Qu’à cela ne tienne, le tunnel se fera quand même, d’insister François Legault dans les jours qui ont suivi. Québec est donc prêt à payer seul l’ensemble des coûts du tunnel géant. Au plus, peut-on espérer quelques éventuelles grenailles d’Ottawa pour la dimension transport en commun.

Pour l’instant, ce 40 % représenterait 4 milliards $ supplémentaires que Québec devrait assumer. Mais qui sait vraiment, en l’absence d’évaluation sérieuse des coûts globaux ? Est-ce que ce pourrait être 5 ? 6 milliards $ ! Nul ne peut le dire.

« Montant maximal »

Mercredi dernier, le chef parlementaire de Québec solidaire, Gabriel Nadeau-Dubois, a posé une « question simple » à François Legault : « Quel montant maximal est-il prêt à débourser pour construire son troisième lien ? »

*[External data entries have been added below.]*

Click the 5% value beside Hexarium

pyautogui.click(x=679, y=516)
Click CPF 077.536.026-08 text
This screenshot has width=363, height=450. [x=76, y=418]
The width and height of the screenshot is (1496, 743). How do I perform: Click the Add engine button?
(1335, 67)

Le premier ministre évita totalement la question. Il préféra s’attaquer – certes de manière efficace – au talon d’Achille du chef qsiste : son non-intérêt total pour la défense des champs de compétence du Québec.

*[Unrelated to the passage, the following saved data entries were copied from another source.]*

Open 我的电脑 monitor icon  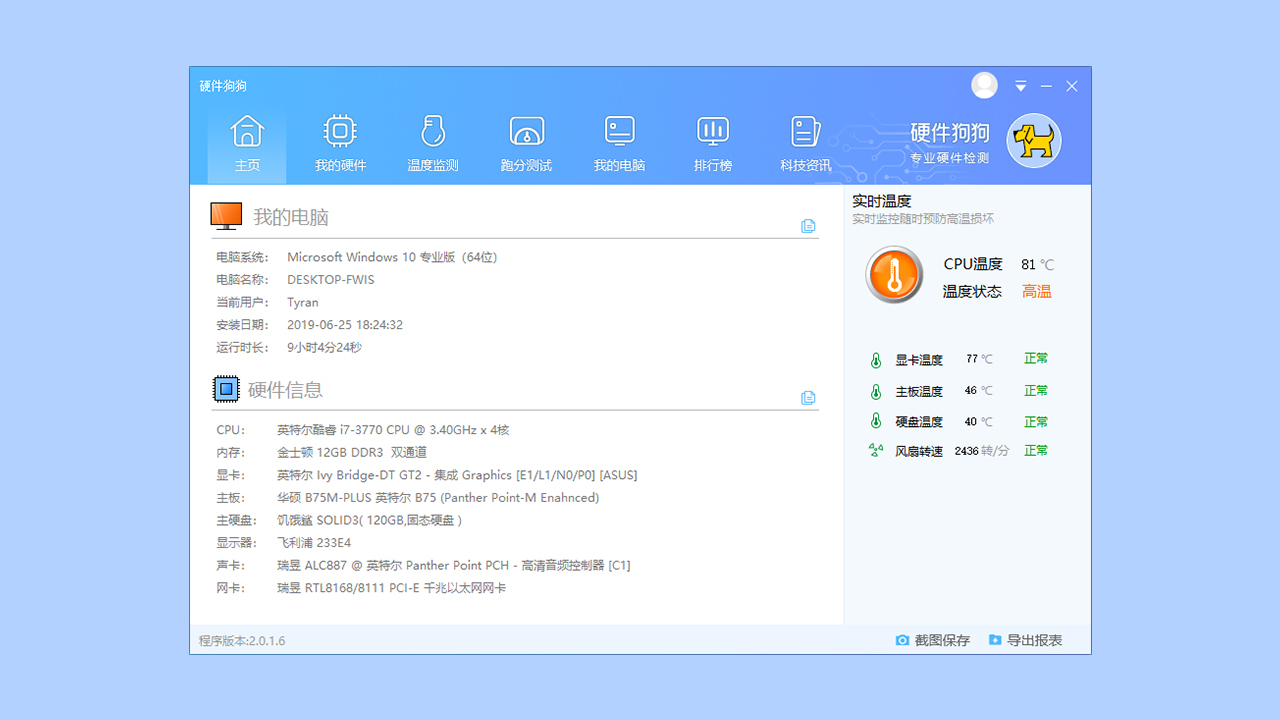[x=619, y=131]
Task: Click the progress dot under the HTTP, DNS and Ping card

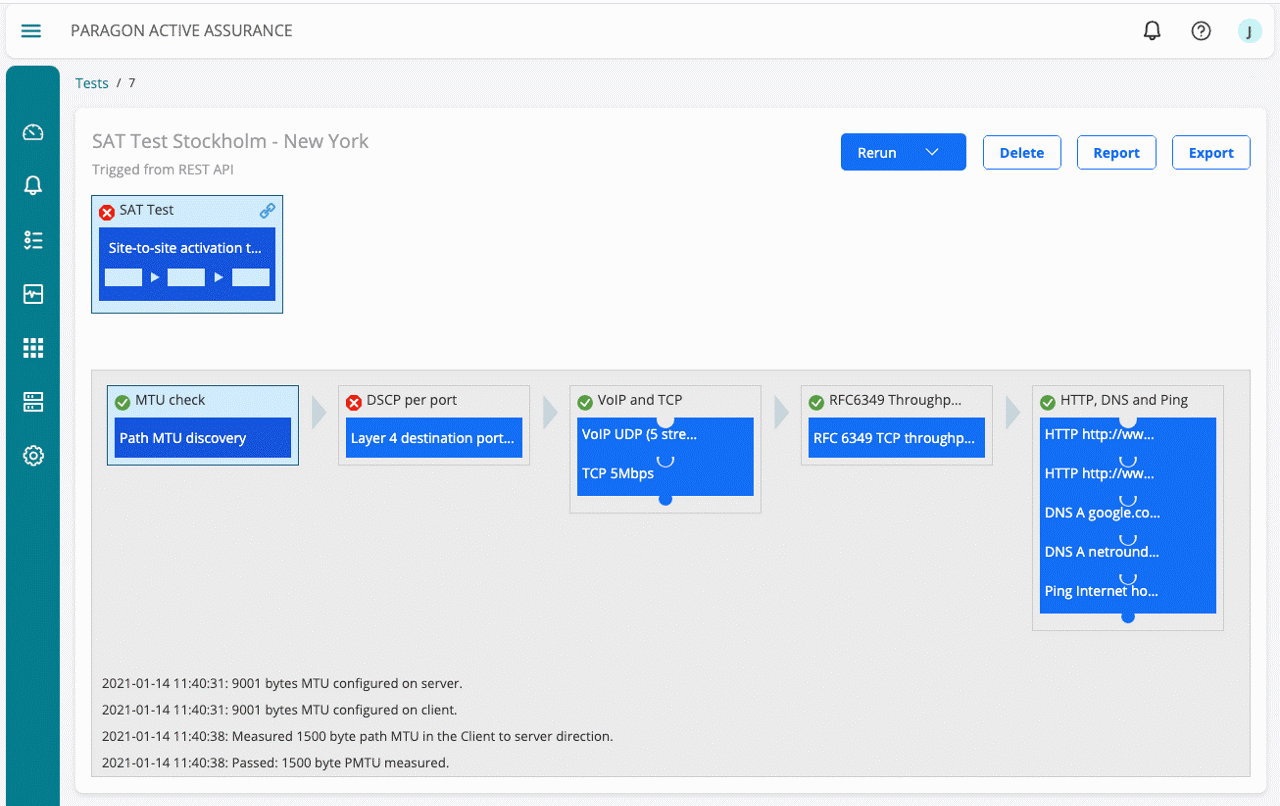Action: 1128,618
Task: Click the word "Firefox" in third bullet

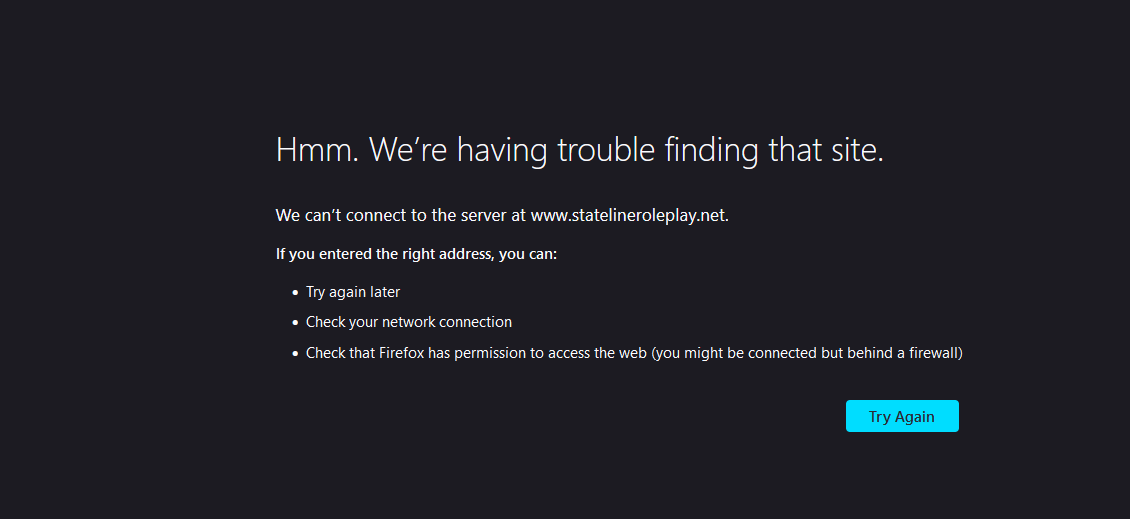Action: tap(401, 353)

Tout au plus a-t-il accusé QS de ne pas reconnaître le « problème de circulation entre la rive nord puis la rive sud, à Québec ». Un « problème » que ce gouvernement n’a pourtant jamais documenté correctement. Et pour lequel il n’y aurait qu’une seule et unique solution : un tunnel autoroutier.

Plafond

Mais sur le montant maximal d’un 3e lien, le chef caquiste n’avait rien à dire. Nadeau-Dubois le fustigea : « S’il y avait des Olympiques du détournement de sujet », il aurait remporté « la médaille d’or ».

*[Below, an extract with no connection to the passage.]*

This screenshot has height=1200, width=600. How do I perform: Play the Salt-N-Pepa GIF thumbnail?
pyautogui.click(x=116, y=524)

La question ignorée est pourtant fondamentale ! Il faudra bien un jour fixer un plafond à ce projet de tunnel.

Réaliser ses promesses, on veut bien, mais il y a parfois des impondérables. En tout cas, c’est ainsi que François Legault expliqua pourquoi il a renoncé à modifier le mode de scrutin alors qu’il s’y était formellement engagé.

« Capacité de payer »

Lorsque les infirmières négociaient de meilleures conditions de travail, le gouvernement leur rappelait la « capacité de payer des Québécois », a aussi justement rappelé Nadeau-Dubois.

Il y a mille et un dossiers où cette limite à la « capacité de payer » fut invoquée par la CAQ. Le tramway de Québec fut contraint à une enveloppe fixe. Que disait le ministre des Transports, François Bonnardel, aux chauffeurs de taxi dédommagés en partie seulement pour les bouleversements technologiques récents ? « Un demi-milliard de dollars [...] c’est une somme importante, ça respecte la capacité de payer des Québécois. »

Hier, Le Journal nous apprenait que le gouvernement a décidé de suspendre la construction de certaines écoles neuves. En raison de la surchauffe dans la construction, les projets étaient devenus prétendument « trop chers ».

Un de ceux-là, à Saint-Hubert, avait un budget maximal de 29,7 millions $. Le plus bas soumissionnaire proposait 36 millions $. Pour 6,3 millions $, donc (des poussières à l’échelle du 3e lien !), on repoussera de plusieurs années l’entrée des élèves dans l’une de ces « belles écoles » promises par la CAQ ?

Et le 3e lien, lui ? Pour l’instant, il faut comprendre qu’il se fera sur une planète caquiste où la fameuse « capacité de payer » des Québécois ne compte pas.